Despite what financial planners say, past performance can be an excellent indicator of future results — especially when it comes to communications technology. 

The people who created previous generations of communications technologies envisioned particular uses for their inventions, but their ultimate usage almost always differed radically. 

In the end, communications technologies have always found a home in selling more products. And there’s no reason to think that bots will be any different. 

When Old Technologies Were New

The Telephone

The telephone was initially conceived as a technology to broadcast information. 

In its early days, the telephone was marketed to subscribers as a way to get news, information and entertainment. In fact, its criticality to daily life was such a foreign thought in its early days that Western Union turned down the rights to purchase the telephone patents in 1876, saying that the telephone had "too many shortcomings to be seriously considered as a means of communication." 

Of course, the telephone ultimately became a primary communication device, especially when it came to selling consumers more stuff. Even in the age of the internet, telemarketing is still a $21 billion business employing almost half a million people. 

The Radio

The radio was originally conceived as the first conference calling application. "Wireless enthusiasts" started using radio sets in the early 1900s to converse with one another, remotely over the ether.  

The advent of World War I transformed radio, when governments worldwide nationalized radio frequencies. In the early 1920s, radio pioneer David Sarnoff pitched the idea of a commercial broadcast network to investors but was told that, “the wireless music box has no imaginable commercial value. Who would pay for a message sent to no one in particular?” 

Yet, by the mid-1930s, radio advertising was bringing in over $100 million a year. 

Email

Email was originally devised as a tool to share messages among academic researchers. So email's metamorphosis into the leading technology for selling goods and services must surely surprise its inventors. 

Today, a huge chunk of internet traffic is email marketing messages, much of it in the form of unsolicited messages, in other words, SPAM. In fact, while over half of today's email messages are SPAM, email remains the most successful contemporary method for marketing goods and services.

Facebook

Mark Zuckerberg created Facebook as a program to allow students to share updates with college buddies. Today, Facebook is the world's largest news outlet with 1.7 billion subscribers and Zuckerberg is (whether he admits it or not) the “world’s most powerful editor.” 

As a news outlet, advertising is the driving force behind the Facebook enterprise, accounting for $5.2 billion in first quarter revenues for 2016.

Chat is the New Black

Then there’s chat. Doug Brown and David Woolley created the first chat program, Talkomatic, back in 1973 as part of a computer-based education program at the University of Illinois. 

According to the inventors, in Talkomatic, “communication between people would play [only] an incidental role.” But as more people used the program, they began to form highly personal, social connections that had nothing to do with academics. "In other words, they just wanted to chat."

By the late 1990s, consumers were chatting away using AOL AIM, Yahoo! Messenger and ICQ. 

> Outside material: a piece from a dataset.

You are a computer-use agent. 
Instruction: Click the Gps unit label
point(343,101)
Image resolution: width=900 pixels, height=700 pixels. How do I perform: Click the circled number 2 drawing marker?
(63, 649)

Today, chat is evolving into a platform for application development. New chatbots marry artificial intelligence with legacy chat technology to create intelligent interfaces for consumers and workers alike. Companies like Microsoft, Facebook, IBM, Google and Slack are rolling out frameworks that enable third-party developers to create new chatbot-based services.  

Learning Opportunities

So much for looking back. 

What can the past tell us about what to expect from the future of chat and other bot technologies?

Think Bots Are Here to Help Us?

Judging from the previous communications technology examples, it’s safe to say that the massive potential for bots is not in helping make healthcare decisions or providing public service to residents. 

Rather, the big opportunity is rooted in using bots to market and sell. You can be sure that bots will be used to grab our fleeting and fragile attention, and, when coupled with technologies that track our online and offline behaviors, will become progressively more effective at selling us more stuff.

It’s no coincidence that the first bots on display are commercial bots. The recent Facebook pizza bots may be a crude example of how bots can help increase sales, but we can expect more sophisticated artificial intelligence brought to bear in future iterations. 

New bot-based products will integrate our past shopping behavior, our online web behavior, and our online sharing patterns to coax us into buying more, by making "the right suggestion at the right time via the right channel." 

And they will be sophisticated.  

Smart bots will eventually be able to select the appropriate tone of voice, the most effective time to reach out to us and the best promotion to increase sales. These bots may appear as popup chat bots on a web page, voice bots on a cellphone or an Alexa-style virtual assistant. 

And they will be subtle. 

Just like Google and Amazon today on the web, these bots will effectively drive consumer behavior without making us feel as if we've been manipulated. That’s why all the major online consumer companies are so interested in this technology gold mine.

So sure, they might help doctors make better diagnoses as well … but I wouldn’t take that to the bank.